◆ **The data**
· · · · · · ·
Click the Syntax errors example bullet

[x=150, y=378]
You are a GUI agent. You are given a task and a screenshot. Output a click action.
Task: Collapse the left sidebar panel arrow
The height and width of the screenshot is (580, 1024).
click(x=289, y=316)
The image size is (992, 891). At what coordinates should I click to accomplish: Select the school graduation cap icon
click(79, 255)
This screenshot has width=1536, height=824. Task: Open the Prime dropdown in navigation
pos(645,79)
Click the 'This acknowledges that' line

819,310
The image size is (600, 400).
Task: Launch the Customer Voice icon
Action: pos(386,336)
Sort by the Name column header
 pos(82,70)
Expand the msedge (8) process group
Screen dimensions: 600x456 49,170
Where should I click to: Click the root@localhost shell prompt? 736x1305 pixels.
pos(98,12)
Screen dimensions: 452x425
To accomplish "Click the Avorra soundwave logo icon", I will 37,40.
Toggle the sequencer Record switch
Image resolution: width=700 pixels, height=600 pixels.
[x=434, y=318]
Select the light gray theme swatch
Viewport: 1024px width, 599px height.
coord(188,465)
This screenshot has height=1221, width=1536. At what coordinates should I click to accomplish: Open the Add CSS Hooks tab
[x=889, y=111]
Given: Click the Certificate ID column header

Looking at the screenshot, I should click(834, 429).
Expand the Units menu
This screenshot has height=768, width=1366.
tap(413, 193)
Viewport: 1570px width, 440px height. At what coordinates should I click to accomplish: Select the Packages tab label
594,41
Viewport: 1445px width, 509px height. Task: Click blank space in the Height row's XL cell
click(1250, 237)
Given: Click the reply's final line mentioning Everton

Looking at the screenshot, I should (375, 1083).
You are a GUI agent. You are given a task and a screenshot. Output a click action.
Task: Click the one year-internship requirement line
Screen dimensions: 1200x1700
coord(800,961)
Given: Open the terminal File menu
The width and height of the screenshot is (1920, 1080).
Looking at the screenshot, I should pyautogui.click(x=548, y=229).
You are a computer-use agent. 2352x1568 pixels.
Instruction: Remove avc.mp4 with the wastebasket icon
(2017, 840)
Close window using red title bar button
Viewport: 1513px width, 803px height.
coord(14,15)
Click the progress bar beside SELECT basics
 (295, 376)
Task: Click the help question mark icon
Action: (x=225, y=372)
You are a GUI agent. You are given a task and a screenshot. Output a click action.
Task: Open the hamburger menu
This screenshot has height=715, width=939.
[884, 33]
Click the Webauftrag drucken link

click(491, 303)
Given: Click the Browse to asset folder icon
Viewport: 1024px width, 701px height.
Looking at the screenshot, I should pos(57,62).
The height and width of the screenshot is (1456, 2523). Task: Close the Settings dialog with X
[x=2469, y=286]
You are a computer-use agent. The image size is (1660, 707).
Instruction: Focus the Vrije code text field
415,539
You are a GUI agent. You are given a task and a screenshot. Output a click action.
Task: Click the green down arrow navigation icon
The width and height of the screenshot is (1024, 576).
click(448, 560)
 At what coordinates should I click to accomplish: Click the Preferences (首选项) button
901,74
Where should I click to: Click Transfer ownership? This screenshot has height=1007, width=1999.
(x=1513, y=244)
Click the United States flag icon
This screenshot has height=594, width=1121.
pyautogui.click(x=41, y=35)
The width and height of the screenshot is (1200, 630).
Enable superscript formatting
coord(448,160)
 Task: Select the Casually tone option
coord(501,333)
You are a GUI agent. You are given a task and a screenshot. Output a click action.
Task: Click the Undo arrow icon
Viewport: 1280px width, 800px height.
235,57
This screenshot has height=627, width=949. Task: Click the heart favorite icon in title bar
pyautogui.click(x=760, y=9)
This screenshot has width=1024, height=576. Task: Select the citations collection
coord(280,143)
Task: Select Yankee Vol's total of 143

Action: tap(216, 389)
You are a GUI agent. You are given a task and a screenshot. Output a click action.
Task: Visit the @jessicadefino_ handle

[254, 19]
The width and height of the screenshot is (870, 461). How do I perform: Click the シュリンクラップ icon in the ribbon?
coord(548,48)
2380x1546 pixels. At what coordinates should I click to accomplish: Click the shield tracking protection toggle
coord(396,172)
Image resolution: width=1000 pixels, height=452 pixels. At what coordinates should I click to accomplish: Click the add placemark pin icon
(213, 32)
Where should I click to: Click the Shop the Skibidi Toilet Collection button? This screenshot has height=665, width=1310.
· · · · · · ·
◆ **Exercise objective**
Put the rows from the first line through the line containing "coord(188,465)", both included, into a numbered list, leaving out blank lines.

◆ **Solution to this task**
1. Click the Syntax errors example bullet
2. [x=150, y=378]
3. You are a GUI agent. You are given a task and a screenshot. Output a click action.
4. Task: Collapse the left sidebar panel arrow
5. The height and width of the screenshot is (580, 1024).
6. click(x=289, y=316)
7. The image size is (992, 891). At what coordinates should I click to accomplish: Select the school graduation cap icon
8. click(79, 255)
9. This screenshot has width=1536, height=824. Task: Open the Prime dropdown in navigation
10. pos(645,79)
11. Click the 'This acknowledges that' line
12. 819,310
13. The image size is (600, 400).
14. Task: Launch the Customer Voice icon
15. Action: pos(386,336)
16. Sort by the Name column header
17.  pos(82,70)
18. Expand the msedge (8) process group
19. Screen dimensions: 600x456 49,170
20. Where should I click to: Click the root@localhost shell prompt? 736x1305 pixels.
21. pos(98,12)
22. Screen dimensions: 452x425
23. To accomplish "Click the Avorra soundwave logo icon", I will 37,40.
24. Toggle the sequencer Record switch
25. Image resolution: width=700 pixels, height=600 pixels.
26. [x=434, y=318]
27. Select the light gray theme swatch
28. Viewport: 1024px width, 599px height.
29. coord(188,465)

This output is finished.